For something that we’re told improves with age, this edible relic is quite the find.
Frozen for 106 years on the Antarctica’s Cape Adare Peninsula, a Huntley & Palmers fruitcake has been discovered in a remote explorers’ hut, still-wrapped in a timeworn tin-plated iron alloy tin.
The discovery was made by four Antarctic Heritage Trust conservators who have been working to conserve artifacts from the huts built in 1899 by Norwegian Carsten Borchgrevink’s expedition.
“It looks like new which is quite fantastic, it doesn’t quite smell quite like new, it smells a little bit of rancid butter, but it looks beautiful,” said Lizzie Meek, Program Manager for Artefacts Conservation at the trust, told Newshub.
Meek said: “Finding such a perfectly preserved fruitcake in amongst the last handful of unidentified and severely corroded tins was quite a surprise. It’s an ideal high-energy food for Antarctic conditions, and is still a favorite item on modern trips to the Ice.”
Following the find, conservators worked to preserve the tin. Not much work on the cake was needed.

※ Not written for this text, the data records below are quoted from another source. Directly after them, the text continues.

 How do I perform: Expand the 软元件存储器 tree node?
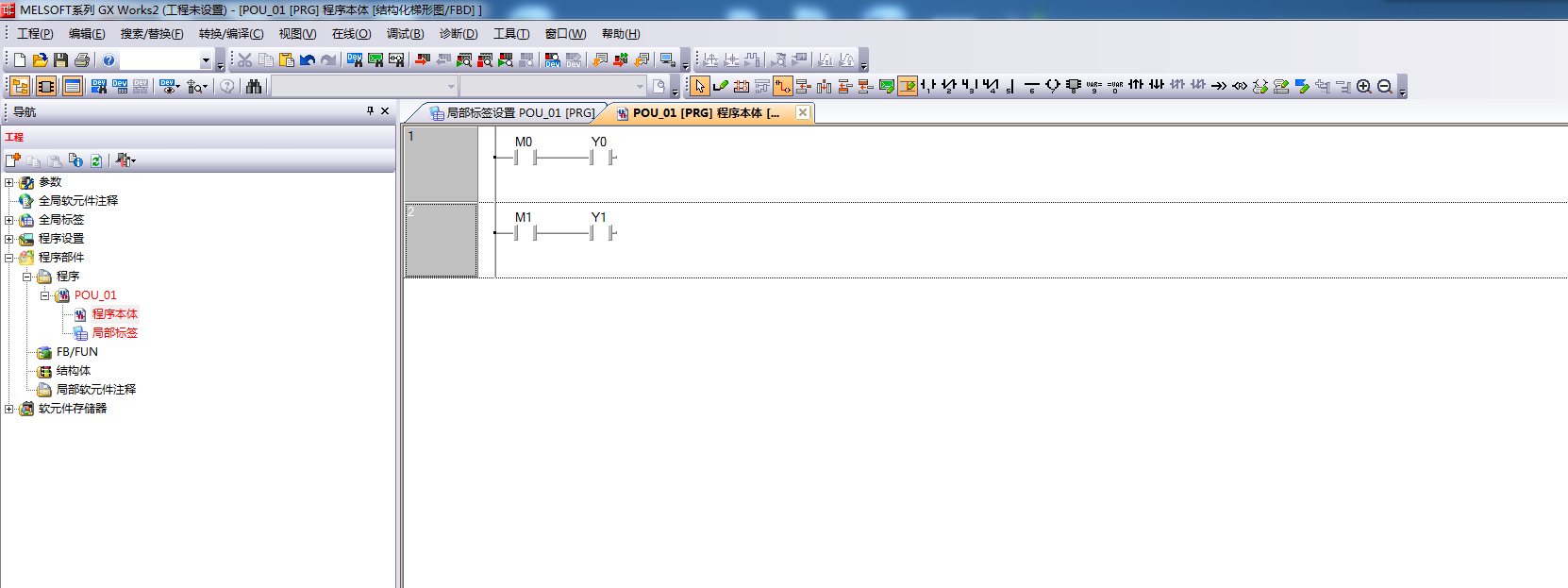tap(9, 409)
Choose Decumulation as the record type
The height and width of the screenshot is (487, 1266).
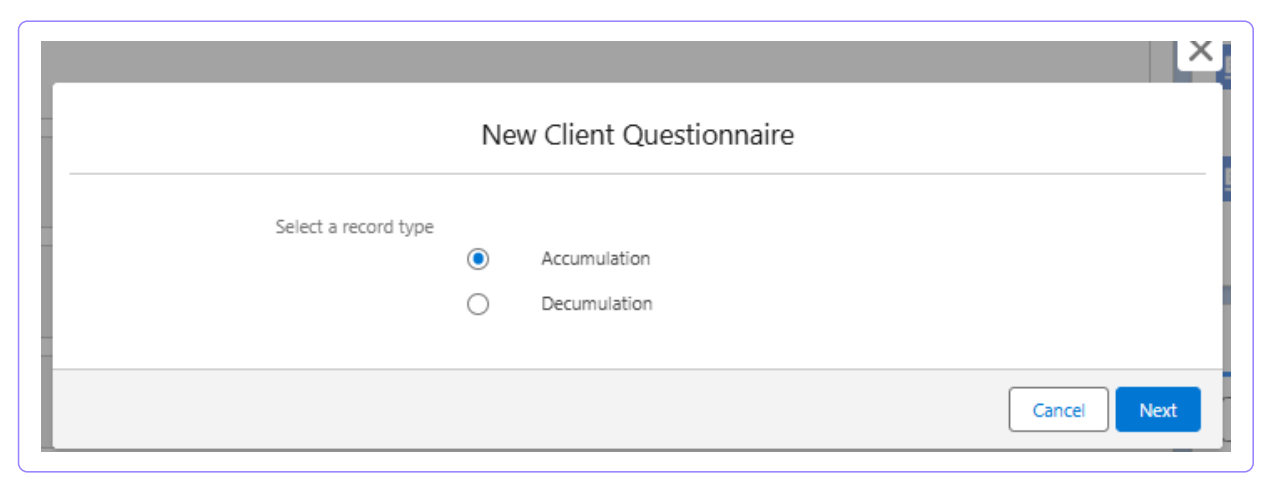(478, 304)
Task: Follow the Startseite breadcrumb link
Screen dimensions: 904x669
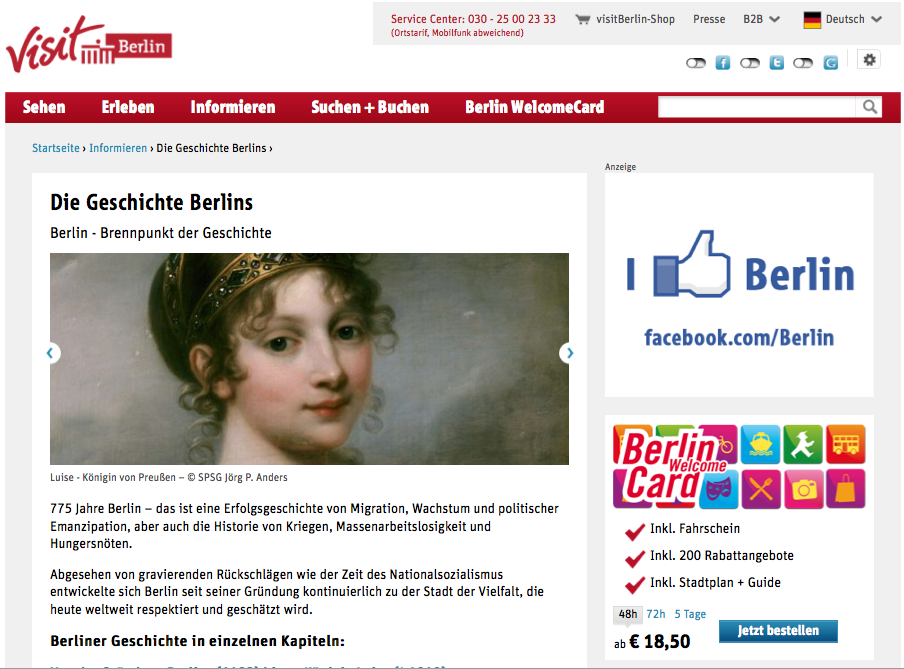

Conservation treatment involving the removal of rust, chemical stabilization, coating of the tin remnants, deacidification of the tin label, and physical repair of the torn wrapping paper and tin label, according to Antarctic Heritage Trust.
The Antarctic Heritage Trust team said that the cake most likely belonged to British Captain Robert Falcon Scott and his Northern Party who visited the hut in 1911 as part of the Terra Nova expedition (1910–1913).